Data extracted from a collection

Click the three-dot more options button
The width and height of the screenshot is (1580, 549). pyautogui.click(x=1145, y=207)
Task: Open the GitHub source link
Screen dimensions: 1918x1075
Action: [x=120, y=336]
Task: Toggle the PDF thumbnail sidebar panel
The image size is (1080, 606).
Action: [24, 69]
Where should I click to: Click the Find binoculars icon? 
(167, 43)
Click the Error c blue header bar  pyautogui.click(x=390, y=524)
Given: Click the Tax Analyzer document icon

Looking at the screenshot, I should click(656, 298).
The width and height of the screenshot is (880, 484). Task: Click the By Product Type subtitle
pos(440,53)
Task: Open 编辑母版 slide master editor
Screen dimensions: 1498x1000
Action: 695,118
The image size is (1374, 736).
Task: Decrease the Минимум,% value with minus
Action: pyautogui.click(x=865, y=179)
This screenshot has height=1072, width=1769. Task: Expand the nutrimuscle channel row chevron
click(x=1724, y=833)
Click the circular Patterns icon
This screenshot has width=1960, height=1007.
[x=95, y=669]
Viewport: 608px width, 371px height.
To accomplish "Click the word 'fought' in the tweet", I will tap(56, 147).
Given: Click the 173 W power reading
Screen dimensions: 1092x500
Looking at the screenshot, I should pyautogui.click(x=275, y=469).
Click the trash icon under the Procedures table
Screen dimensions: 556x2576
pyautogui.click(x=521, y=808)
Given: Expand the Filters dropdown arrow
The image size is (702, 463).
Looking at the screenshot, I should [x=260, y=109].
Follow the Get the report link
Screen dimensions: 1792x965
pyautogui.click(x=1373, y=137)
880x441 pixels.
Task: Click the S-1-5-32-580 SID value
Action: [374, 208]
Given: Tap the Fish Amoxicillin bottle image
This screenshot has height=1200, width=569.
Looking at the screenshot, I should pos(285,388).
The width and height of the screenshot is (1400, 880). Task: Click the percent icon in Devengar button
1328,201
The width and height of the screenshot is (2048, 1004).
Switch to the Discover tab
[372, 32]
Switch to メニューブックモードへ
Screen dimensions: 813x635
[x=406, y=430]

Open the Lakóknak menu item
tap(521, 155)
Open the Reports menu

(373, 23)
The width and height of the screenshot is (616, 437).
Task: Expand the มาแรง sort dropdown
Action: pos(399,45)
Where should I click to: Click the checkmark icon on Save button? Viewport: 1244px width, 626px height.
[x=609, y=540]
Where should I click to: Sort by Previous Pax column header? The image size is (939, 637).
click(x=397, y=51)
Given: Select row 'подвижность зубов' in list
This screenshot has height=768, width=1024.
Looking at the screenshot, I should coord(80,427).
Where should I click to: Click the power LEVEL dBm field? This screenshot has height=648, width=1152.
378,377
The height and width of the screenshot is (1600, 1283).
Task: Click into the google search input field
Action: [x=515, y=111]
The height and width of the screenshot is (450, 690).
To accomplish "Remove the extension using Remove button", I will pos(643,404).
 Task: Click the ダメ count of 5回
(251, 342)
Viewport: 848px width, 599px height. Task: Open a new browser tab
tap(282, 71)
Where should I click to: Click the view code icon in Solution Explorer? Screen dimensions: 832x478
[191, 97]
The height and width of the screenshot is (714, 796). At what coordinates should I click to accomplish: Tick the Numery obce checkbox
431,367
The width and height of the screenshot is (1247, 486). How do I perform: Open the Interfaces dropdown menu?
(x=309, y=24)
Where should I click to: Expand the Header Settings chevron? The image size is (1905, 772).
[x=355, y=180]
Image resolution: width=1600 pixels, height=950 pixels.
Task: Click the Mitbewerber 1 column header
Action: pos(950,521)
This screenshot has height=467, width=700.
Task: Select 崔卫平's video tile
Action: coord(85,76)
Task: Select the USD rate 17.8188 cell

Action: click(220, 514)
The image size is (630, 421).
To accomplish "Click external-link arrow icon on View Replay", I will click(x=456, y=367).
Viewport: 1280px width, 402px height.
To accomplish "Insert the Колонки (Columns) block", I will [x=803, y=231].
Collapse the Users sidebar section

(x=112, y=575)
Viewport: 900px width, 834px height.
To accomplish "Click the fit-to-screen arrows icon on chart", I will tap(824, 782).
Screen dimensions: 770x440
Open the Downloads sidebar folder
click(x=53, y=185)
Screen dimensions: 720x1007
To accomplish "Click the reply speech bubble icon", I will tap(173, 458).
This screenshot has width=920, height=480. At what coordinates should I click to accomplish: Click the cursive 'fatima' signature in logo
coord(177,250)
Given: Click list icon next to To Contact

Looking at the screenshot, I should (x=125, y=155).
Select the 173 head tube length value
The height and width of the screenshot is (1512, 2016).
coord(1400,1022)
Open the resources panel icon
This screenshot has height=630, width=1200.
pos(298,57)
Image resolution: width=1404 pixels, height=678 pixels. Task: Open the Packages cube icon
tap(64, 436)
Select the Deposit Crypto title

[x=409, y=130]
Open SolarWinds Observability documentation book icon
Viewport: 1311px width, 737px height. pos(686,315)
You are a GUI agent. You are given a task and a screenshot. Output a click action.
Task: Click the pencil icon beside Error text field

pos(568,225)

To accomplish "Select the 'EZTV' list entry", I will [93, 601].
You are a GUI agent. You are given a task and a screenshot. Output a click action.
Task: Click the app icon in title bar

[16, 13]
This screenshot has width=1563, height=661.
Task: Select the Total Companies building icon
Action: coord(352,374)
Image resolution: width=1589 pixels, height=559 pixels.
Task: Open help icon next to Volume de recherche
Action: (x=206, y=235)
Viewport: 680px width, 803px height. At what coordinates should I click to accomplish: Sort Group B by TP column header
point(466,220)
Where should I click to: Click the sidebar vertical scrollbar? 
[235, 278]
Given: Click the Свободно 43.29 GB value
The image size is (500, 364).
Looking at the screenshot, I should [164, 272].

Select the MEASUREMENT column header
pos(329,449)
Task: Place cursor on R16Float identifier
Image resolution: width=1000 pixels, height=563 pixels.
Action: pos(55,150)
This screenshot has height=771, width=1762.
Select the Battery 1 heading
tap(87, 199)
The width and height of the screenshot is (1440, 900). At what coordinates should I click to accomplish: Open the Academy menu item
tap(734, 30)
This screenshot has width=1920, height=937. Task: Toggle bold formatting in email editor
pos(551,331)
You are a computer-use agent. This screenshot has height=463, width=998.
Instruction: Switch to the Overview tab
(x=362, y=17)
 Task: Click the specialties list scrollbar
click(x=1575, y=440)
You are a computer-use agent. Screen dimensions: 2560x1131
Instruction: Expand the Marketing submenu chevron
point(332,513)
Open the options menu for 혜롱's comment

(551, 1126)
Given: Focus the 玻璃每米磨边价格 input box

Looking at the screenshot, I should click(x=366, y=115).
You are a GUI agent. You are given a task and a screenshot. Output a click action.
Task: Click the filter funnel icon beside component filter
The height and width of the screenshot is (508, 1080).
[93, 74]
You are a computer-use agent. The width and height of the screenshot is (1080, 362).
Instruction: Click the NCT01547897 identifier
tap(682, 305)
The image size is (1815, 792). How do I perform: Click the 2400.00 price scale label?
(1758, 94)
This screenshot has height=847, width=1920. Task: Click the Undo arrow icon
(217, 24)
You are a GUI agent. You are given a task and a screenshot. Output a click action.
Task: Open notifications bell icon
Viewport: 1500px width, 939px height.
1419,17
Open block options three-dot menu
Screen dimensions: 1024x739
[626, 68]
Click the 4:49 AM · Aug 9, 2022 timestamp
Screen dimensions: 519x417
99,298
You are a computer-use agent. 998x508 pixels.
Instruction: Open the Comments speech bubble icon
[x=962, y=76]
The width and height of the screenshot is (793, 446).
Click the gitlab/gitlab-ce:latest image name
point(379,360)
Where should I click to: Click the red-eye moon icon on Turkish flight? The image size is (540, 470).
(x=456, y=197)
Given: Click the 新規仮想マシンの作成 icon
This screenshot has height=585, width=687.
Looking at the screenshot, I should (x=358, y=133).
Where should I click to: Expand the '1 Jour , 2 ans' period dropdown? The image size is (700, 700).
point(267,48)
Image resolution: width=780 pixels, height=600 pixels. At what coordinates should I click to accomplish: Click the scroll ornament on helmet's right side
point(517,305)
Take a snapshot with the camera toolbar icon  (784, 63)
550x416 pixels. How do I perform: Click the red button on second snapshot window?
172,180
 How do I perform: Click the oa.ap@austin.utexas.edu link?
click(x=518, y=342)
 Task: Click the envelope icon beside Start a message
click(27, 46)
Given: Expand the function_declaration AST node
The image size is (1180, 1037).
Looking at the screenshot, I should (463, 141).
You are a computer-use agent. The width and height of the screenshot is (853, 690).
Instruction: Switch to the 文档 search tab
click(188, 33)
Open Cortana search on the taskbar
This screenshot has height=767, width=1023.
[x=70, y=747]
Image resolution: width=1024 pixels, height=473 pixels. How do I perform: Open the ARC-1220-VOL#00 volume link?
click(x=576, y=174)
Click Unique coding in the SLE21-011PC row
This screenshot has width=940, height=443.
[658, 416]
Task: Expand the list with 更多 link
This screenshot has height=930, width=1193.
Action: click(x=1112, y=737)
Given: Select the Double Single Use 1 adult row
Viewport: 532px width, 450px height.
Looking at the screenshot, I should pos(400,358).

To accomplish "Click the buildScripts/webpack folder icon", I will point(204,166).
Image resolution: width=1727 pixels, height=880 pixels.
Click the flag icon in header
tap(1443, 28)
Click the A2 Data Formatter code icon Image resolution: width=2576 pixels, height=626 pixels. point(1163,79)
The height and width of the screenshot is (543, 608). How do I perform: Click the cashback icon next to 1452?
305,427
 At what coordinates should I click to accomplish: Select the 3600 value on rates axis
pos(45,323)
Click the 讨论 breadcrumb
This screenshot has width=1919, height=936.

## Task to carry out
The required answer is the run of lines above, starting at the line with "Screen dimensions: 1918x1075" and ending at the line with "Click the Error", reproduced exactly with both ends.

## Task solution
Screen dimensions: 1918x1075
Action: [x=120, y=336]
Task: Toggle the PDF thumbnail sidebar panel
The image size is (1080, 606).
Action: [24, 69]
Where should I click to: Click the Find binoculars icon? 
(167, 43)
Click the Error c blue header bar  pyautogui.click(x=390, y=524)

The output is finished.